Fluent retrieval does
not mean that experts always perform a task faster than novices.
Because experts attempt to understand problems rather than to jump
immediately to solution strategies, they sometimes take more time than
novices (e.g., Getzels and Csikszentmihalyi, 1976). But within the
overall process of problem solving there are a number of subprocesses
that, for experts, vary from fluent to automatic. Fluency is important
because effortless processing places fewer demands on conscious
attention.
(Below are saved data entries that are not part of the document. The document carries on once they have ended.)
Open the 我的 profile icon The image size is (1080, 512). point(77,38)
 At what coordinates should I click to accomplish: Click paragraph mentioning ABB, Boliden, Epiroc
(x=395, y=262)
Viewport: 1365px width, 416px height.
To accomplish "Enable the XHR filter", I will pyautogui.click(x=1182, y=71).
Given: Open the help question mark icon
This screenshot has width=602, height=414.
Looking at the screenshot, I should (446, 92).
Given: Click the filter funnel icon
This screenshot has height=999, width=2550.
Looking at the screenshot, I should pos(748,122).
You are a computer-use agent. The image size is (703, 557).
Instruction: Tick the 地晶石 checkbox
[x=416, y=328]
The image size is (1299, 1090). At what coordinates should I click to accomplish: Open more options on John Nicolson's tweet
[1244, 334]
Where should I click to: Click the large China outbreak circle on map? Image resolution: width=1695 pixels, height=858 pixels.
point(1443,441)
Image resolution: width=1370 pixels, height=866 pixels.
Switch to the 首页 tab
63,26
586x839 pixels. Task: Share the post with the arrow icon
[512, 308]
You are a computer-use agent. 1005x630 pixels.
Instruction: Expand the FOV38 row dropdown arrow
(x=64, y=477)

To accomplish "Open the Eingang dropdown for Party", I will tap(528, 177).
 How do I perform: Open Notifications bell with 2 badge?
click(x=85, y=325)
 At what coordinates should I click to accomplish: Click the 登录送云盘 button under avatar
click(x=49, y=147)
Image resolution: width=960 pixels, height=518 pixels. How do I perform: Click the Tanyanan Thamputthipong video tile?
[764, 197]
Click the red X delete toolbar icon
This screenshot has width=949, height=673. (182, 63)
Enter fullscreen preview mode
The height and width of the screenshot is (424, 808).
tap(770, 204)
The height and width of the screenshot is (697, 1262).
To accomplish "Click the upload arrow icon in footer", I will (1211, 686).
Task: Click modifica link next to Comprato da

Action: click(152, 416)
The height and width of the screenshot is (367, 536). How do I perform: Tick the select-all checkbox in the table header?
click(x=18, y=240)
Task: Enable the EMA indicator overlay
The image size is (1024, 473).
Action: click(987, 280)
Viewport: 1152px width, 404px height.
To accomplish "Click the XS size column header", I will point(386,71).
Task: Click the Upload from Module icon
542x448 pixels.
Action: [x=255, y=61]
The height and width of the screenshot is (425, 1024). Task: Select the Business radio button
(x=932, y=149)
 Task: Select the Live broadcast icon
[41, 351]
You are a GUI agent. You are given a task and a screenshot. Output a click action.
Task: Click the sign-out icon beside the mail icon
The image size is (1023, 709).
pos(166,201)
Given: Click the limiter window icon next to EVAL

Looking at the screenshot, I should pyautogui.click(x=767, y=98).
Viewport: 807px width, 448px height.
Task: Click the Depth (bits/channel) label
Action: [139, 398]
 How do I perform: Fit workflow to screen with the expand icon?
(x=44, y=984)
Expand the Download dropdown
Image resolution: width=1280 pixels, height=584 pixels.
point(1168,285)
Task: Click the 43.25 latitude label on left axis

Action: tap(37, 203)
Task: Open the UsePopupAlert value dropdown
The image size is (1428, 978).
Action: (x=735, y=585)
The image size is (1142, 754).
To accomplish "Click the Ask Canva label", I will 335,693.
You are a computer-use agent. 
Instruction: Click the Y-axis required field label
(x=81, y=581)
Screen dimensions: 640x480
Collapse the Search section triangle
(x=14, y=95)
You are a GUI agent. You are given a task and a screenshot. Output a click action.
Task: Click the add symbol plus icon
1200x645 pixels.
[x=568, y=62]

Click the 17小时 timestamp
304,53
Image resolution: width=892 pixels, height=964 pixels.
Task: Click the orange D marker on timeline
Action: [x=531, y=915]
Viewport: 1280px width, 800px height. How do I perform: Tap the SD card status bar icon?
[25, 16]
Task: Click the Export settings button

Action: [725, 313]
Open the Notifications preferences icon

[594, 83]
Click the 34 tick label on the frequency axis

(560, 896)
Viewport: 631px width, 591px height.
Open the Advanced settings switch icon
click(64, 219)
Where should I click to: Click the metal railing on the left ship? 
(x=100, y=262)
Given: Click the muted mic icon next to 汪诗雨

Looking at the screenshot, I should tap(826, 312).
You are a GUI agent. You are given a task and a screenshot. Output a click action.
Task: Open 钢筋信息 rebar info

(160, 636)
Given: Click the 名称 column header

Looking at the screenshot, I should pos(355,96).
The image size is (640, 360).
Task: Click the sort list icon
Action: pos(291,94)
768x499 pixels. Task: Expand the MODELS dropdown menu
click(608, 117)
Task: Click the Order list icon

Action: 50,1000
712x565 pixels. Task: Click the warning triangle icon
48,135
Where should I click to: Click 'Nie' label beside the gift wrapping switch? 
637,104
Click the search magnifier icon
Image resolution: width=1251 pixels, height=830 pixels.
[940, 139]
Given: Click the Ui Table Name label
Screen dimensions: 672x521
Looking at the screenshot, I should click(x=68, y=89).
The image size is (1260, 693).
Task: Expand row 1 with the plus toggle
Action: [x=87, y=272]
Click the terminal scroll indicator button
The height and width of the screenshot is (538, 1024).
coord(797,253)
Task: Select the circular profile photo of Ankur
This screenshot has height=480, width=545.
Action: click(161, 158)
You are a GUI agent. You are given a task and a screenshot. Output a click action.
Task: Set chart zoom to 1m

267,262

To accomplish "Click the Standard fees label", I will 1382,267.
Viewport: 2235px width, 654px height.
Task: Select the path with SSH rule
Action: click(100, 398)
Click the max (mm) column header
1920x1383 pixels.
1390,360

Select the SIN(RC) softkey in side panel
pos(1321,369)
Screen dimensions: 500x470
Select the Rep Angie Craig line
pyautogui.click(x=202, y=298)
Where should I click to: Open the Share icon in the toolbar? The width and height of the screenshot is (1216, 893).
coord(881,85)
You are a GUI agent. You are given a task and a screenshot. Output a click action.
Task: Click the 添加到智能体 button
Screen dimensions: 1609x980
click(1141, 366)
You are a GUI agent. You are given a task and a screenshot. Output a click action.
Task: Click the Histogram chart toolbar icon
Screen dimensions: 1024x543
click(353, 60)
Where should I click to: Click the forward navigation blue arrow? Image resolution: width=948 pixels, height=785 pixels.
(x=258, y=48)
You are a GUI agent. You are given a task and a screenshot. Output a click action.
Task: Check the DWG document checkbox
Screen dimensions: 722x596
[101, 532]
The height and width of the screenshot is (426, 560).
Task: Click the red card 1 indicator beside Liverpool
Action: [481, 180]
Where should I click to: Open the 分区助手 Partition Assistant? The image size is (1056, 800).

Since the amount of information a person can attend to at
any one time is limited (Miller, 1956), ease of processing some aspects
of a task gives a person more capacity to attend to other aspects of the
task (LaBerge and Samuels, 1974; Schneider and Shiffrin, 1985; Anderson,
1981, 1982; Lesgold et al., 1988).
Learning to drive a car
provides a good example of fluency and automaticity. When first
learning, novices cannot drive and simultaneously carry on a
conversation. With experience, it becomes easy to do so. Similarly,
novice readers whose ability to decode words is not yet fluent are
unable to devote attention to the task of understanding what they are
reading (LaBerge and Samuels, 1974). Issues of fluency are very
important for understanding learning and instruction. Many
instructional environments stop short of helping all students develop
the fluency needed to successfully perform cognitive tasks (Beck et al.,
1989; Case, 1978; Hasselbring et al., 1987; LaBerge and Samuels, 1974).
An important aspect of
learning is to become fluent at recognizing problem types in particular
domains--such as problems involving Newton's second law or concepts of
rate and functions--so that appropriate solutions can be easily
retrieved from memory. The use of instructional procedures that speed
pattern recognition are promising in this regard (e.g., Simon, 1980).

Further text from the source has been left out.